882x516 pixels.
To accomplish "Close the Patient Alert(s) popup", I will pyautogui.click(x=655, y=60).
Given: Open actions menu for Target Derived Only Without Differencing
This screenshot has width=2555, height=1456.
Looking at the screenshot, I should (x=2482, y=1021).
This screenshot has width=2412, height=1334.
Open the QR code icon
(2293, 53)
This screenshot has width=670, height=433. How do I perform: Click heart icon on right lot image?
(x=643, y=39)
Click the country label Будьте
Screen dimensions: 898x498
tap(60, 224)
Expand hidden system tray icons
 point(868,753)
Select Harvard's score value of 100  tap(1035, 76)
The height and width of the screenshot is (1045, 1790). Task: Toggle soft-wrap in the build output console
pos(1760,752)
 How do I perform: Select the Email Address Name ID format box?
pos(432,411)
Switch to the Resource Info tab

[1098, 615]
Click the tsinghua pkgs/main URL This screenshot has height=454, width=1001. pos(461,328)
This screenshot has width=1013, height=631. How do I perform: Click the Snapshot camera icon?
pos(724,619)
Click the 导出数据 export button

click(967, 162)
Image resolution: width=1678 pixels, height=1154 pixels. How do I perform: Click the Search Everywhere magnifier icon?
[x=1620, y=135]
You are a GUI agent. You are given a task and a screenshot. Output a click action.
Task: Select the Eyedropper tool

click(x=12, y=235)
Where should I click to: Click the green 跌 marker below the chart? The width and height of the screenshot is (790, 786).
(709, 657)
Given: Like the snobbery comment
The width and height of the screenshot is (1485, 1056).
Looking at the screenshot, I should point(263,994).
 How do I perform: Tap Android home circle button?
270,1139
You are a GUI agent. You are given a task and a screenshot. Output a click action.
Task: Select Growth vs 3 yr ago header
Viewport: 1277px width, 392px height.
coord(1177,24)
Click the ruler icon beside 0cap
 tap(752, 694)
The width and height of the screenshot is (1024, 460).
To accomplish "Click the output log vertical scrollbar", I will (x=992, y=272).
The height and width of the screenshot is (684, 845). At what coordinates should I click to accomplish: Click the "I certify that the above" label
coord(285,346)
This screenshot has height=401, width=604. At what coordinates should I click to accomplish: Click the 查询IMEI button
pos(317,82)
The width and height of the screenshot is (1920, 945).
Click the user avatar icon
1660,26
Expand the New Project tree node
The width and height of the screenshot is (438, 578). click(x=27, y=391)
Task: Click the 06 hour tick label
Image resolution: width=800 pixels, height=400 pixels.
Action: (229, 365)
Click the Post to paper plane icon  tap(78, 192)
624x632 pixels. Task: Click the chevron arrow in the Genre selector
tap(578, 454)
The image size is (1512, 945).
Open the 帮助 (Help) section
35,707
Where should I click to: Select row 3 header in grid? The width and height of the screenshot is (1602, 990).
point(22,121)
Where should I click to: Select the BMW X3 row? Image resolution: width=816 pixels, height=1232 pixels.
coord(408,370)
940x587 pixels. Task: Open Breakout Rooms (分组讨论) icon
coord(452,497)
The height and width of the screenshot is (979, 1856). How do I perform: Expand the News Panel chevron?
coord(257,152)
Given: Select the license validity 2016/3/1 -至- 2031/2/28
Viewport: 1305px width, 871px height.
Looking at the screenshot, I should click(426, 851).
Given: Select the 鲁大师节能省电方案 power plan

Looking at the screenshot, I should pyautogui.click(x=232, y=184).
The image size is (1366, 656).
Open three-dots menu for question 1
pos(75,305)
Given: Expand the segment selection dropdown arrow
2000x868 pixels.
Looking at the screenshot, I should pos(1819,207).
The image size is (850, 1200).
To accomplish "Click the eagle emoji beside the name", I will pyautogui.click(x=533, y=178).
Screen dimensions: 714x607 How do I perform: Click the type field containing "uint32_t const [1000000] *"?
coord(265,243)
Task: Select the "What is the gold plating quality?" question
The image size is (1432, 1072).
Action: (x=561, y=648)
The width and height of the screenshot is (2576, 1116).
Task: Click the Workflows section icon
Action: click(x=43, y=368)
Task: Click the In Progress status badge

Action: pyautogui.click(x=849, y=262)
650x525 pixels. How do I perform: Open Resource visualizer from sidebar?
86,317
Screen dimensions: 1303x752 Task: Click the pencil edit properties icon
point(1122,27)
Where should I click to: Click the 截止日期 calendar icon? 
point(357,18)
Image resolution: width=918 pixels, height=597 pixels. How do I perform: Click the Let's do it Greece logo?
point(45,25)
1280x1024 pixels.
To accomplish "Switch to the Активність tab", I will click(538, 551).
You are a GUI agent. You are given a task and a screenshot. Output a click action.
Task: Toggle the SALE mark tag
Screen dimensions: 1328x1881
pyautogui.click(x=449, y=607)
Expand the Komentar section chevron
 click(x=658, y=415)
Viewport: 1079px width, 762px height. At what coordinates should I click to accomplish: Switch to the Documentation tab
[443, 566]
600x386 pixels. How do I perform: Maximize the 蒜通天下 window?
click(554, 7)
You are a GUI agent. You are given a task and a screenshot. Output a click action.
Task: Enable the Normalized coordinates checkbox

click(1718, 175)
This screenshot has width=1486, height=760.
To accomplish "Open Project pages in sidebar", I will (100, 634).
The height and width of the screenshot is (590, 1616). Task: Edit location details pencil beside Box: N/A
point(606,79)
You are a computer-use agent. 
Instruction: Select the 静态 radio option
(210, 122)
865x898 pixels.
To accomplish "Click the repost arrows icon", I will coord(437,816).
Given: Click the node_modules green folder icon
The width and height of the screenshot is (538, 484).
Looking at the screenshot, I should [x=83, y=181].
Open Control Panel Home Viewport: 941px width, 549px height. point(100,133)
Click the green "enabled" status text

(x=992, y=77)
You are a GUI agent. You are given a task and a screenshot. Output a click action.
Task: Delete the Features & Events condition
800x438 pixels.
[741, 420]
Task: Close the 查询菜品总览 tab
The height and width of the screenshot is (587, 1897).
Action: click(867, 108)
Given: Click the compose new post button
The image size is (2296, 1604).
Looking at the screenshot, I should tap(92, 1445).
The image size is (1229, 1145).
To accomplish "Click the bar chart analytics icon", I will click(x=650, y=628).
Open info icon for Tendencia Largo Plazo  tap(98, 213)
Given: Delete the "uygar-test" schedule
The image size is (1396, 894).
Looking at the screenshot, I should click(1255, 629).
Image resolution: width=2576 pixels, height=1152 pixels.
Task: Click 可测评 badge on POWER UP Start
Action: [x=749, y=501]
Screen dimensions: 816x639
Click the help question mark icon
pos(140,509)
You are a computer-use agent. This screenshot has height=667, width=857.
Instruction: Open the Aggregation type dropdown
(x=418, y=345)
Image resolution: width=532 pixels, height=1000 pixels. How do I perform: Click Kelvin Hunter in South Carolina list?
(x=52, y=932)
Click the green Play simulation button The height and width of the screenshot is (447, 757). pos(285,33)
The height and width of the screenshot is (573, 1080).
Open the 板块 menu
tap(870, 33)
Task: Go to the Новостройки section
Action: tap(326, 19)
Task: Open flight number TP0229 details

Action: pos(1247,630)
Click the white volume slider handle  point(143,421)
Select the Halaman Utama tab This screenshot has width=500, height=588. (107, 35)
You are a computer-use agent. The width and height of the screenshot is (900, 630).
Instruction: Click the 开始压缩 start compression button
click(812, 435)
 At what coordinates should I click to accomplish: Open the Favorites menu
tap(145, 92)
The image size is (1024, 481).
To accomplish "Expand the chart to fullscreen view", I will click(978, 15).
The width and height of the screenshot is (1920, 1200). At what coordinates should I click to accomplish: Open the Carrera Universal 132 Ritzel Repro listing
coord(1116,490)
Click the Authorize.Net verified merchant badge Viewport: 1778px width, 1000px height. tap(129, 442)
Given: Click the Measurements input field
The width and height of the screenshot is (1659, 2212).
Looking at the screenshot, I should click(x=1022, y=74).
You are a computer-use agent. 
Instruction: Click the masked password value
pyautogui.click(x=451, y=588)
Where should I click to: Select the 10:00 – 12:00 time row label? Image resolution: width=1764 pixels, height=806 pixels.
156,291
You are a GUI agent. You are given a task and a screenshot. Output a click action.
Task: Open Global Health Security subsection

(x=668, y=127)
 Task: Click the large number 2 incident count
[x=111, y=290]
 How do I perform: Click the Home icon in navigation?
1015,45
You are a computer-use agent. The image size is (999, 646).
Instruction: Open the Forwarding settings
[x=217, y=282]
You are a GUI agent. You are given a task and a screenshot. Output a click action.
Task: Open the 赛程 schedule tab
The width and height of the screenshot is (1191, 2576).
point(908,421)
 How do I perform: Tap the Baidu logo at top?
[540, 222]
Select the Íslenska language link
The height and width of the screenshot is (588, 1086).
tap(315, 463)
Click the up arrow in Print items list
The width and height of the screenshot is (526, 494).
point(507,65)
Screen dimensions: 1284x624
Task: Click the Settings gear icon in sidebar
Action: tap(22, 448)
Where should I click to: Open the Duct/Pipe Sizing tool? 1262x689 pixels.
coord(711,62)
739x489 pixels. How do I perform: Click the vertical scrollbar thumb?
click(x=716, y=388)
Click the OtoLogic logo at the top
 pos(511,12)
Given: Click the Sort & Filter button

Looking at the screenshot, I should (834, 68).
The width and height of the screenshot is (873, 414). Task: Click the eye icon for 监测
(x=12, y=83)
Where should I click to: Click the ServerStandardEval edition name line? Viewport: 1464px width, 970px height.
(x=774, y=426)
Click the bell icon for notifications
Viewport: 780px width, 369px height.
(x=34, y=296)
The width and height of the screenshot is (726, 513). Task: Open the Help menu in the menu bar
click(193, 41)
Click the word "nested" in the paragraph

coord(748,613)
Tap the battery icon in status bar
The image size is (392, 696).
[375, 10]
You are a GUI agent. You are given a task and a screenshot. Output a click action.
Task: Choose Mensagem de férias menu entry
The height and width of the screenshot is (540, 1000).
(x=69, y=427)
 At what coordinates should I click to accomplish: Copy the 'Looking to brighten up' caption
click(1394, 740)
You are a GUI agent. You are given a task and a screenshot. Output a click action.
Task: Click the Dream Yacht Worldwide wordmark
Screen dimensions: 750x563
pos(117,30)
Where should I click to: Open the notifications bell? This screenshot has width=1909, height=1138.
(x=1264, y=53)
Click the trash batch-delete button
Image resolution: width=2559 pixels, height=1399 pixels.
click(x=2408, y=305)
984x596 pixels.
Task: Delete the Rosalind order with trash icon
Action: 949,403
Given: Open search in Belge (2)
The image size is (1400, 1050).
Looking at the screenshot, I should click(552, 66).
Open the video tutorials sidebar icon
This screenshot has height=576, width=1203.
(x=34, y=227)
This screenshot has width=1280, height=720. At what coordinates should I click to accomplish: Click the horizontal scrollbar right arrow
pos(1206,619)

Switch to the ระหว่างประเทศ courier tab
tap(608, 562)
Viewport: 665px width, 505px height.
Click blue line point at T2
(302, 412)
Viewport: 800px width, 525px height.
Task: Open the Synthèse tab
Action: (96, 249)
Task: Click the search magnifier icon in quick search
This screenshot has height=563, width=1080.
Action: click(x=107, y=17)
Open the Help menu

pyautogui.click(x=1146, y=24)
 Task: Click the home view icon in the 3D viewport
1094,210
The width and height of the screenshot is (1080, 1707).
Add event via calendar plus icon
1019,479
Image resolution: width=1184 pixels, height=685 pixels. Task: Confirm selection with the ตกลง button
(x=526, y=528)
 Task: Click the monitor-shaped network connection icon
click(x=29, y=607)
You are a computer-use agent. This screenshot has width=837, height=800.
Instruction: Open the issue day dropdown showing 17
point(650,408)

______

**Task goal:**
Gather every line above that contains the word "dimensions".

**Complete response:**
Screen dimensions: 898x498
Screen dimensions: 714x607 How do I perform: Click the type field containing "uint32_t const [1000000] *"?
Screen dimensions: 1303x752 Task: Click the pencil edit properties icon
Screen dimensions: 1328x1881
Screen dimensions: 816x639
Screen dimensions: 1284x624
Screen dimensions: 750x563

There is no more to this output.